Sameet Chavan, Head-Research, Technical and Derivatives at Angel One
After the Reserve Bank of India's (RBI) monetary policy announcement, traders chose to take some money off the table. In the process, all the gains registered earlier in the week were erased, and the week closed with nominal gains. The Nifty closed a tad above the 18,550 mark.
It’s been a lethargic period for the domestic headline indices, but there’s been no shortage of action at the broader end of the spectrum. Individual themes continue to unfold one after another and stocks have been giving mesmerising moves in the meantime. Ideally, traders should focus on this factor. It would be good to stay light in index-specific trades till a range breakout in the key indices takes place.
As far as levels are concerned, 18,500 - 18,450 are to be considered as a cluster of supports, while 18,680 - 18,780 are to be seen as major hurdles.

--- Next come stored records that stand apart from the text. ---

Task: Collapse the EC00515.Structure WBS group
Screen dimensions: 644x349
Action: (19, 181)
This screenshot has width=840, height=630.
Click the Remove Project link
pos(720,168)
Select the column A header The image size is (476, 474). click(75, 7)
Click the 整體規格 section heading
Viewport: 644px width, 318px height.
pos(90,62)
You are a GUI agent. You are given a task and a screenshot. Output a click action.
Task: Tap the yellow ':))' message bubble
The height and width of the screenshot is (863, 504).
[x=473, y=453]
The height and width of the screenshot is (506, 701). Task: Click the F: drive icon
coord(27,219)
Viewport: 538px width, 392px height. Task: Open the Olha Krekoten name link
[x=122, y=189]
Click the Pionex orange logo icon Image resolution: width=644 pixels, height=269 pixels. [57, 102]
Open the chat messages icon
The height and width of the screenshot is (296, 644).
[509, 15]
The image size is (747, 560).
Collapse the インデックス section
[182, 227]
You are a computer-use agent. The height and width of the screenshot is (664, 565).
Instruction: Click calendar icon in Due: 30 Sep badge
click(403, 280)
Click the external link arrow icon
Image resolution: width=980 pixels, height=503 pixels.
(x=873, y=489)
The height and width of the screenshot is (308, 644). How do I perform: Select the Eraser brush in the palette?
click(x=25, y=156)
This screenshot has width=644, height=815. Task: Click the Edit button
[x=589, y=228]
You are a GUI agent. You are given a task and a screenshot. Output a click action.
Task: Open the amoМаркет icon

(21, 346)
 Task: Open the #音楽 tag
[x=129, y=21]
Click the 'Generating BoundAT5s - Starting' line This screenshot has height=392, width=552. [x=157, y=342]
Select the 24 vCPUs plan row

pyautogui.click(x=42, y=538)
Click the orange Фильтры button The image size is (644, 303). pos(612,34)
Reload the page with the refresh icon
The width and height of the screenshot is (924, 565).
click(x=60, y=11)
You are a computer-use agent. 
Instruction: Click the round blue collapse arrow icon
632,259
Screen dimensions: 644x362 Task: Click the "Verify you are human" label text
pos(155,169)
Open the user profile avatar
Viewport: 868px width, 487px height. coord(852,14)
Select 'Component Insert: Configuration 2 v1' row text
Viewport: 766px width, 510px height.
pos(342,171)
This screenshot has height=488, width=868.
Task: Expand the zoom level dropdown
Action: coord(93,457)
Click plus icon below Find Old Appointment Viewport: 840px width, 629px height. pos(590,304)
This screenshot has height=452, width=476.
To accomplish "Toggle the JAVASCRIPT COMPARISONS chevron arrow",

Hopefully, global bourses will provide the much-needed trigger for our market. The Nifty can then certainly challenge its record highs
Here are two buy calls for short term:
Chemplast Sanmar: Buy | LTP: Rs 477.55 | Stop-Loss: Rs 457 | Target: Rs 516 | Return: 8 percent
This stock has seen a decent run in the current financial year. And in the last couple of trading sessions, the stock has again started gaining good buying traction.
On last Friday, the stock breached its immediate swing high and settled firmly above the same, suggesting inherent strength. Importantly, the upmove is backed by decent volumes, providing credence to the breakout.
On technical parameters, major indicators have seen a positive crossover, adding to the bullish quotient in the counter. Based on the above evidence, we recommend buying for a trading target of Rs 516, and stop-loss at Rs 457.
United Spirits: Buy | LTP: Rs 888.20 | Stop-Loss: Rs 869 | Target: Rs 914 | Return: 3 percent
This liquor giant has been a steady performer in the recent past. A glance at the daily time frame chart shows prices rallying in the last three weeks, which was then followed by consolidation for nearly six trading sessions.
Now, with Friday’s late surge, we can see a ‘Bullish Flag’ pattern getting confirmed on the daily time frame chart. Broadly, the weekly and monthly charts are well poised for a continuation of the upmove in the near to medium term.
We recommend buying for a near-term target of Rs 914, with stop loss at Rs 869.